Aktivis Desak Keagenan Awak Kapal Wajib Punya Deposito: Jaminan Nyata Bagi Pelaut Migran
Jakarta – Sudah terlalu banyak pelaut Indonesia yang ditinggal begitu saja di pelabuhan asing — tanpa gaji, tanpa tiket pulang, dan tanpa siapapun yang bertanggung jawab. Perusahaan keagenan yang menempatkan mereka menghilang. Pemilik kapal tidak bisa dihubungi. Dan pemerintah baru bergerak ketika media meliput kasusnya. Rahmatulloh ingin memutus siklus ini dengan satu mekanisme sederhana namun berpotensi besar: kewajiban deposito bagi perusahaan keagenan awak kapal.
Usulan Rahmatulloh — yang disampaikan dalam sebuah forum pembahasan perlindungan pelaut migran dan mendapat dukungan dari berbagai pihak termasuk F-Buminu Sarbumusi — cukup straightforward: setiap perusahaan keagenan awak kapal yang beroperasi di Indonesia wajib menyetorkan dana jaminan (deposito) kepada pemerintah sebelum boleh menempatkan pelaut.
Deposito ini berfungsi sebagai dana jaminan yang dapat dicairkan ketika perusahaan keagenan terbukti melakukan pelanggaran — seperti tidak membayar gaji pelaut, menelantarkan pelaut di luar negeri, memperjualbelikan job order, atau melanggar ketentuan kontrak kerja lainnya. “Kalau ada deposito, perusahaan keagenan punya ‘uang jaminan’ yang bisa digunakan untuk mengganti kerugian pelaut. Dan yang lebih penting, ini menciptakan efek jera — keagenan tidak bisa seenaknya melanggar kontrak karena ada konsekuensi finansial langsung,” jelas Rahmatulloh.
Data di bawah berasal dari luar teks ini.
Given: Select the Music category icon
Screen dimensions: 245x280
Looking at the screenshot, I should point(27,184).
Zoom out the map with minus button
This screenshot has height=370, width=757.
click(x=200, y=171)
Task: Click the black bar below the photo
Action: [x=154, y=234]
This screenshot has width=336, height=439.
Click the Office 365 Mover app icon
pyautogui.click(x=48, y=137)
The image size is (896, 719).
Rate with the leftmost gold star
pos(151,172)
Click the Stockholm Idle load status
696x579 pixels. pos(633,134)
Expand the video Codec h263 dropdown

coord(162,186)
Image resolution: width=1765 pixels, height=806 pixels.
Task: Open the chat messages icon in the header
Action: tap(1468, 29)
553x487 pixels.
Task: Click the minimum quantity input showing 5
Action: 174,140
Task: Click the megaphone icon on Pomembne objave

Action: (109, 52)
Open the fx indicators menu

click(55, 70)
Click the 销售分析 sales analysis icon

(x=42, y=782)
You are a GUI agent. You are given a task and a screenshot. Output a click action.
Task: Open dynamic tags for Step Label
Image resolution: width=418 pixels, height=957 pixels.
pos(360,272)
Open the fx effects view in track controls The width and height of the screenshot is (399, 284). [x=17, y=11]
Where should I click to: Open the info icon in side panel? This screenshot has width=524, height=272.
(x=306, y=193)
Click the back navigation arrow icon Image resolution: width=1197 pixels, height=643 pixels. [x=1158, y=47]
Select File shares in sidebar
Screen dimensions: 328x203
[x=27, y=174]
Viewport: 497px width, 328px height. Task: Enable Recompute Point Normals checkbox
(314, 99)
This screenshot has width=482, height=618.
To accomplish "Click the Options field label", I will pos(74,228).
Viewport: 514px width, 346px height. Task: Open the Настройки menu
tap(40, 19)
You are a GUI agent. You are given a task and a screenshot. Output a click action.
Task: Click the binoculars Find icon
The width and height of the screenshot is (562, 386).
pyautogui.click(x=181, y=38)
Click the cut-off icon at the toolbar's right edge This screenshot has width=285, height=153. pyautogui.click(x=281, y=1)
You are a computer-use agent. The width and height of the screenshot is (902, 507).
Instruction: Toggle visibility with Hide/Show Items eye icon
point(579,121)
Selain soal deposito, Imam Syafi’i dari lingkungan F-Buminu Sarbumusi menyoroti lemahnya implementasi Perjanjian Kerja Bersama (CBA/Collective Bargaining Agreement) dalam praktik keagenan awak kapal. CBA seharusnya menjadi instrumen yang melindungi hak-hak kolektif pelaut — termasuk ketentuan gaji minimum, jam kerja, standar akomodasi, dan mekanisme penyelesaian sengketa. Namun dalam praktiknya, banyak keagenan yang mengabaikan CBA atau menerapkannya secara selektif.
F-Buminu Sarbumusi mendorong agar regulasi kewajiban deposito dan penguatan implementasi CBA ini dimasukkan dalam ketentuan teknis yang menyertai ratifikasi ILO 188 (Perpres 25/2026), sekaligus diakomodasi dalam RUU P2MI yang sedang dibahas DPR.
“Kita sudah meratifikasi ILO 188. Itu berarti Indonesia berkomitmen pada standar internasional perlindungan awak kapal. Saatnya komitmen itu diterjemahkan ke dalam mekanisme konkret yang benar-benar bisa dirasakan oleh pelaut kita di lapangan,” pungkas perwakilan F-Buminu Sarbumusi.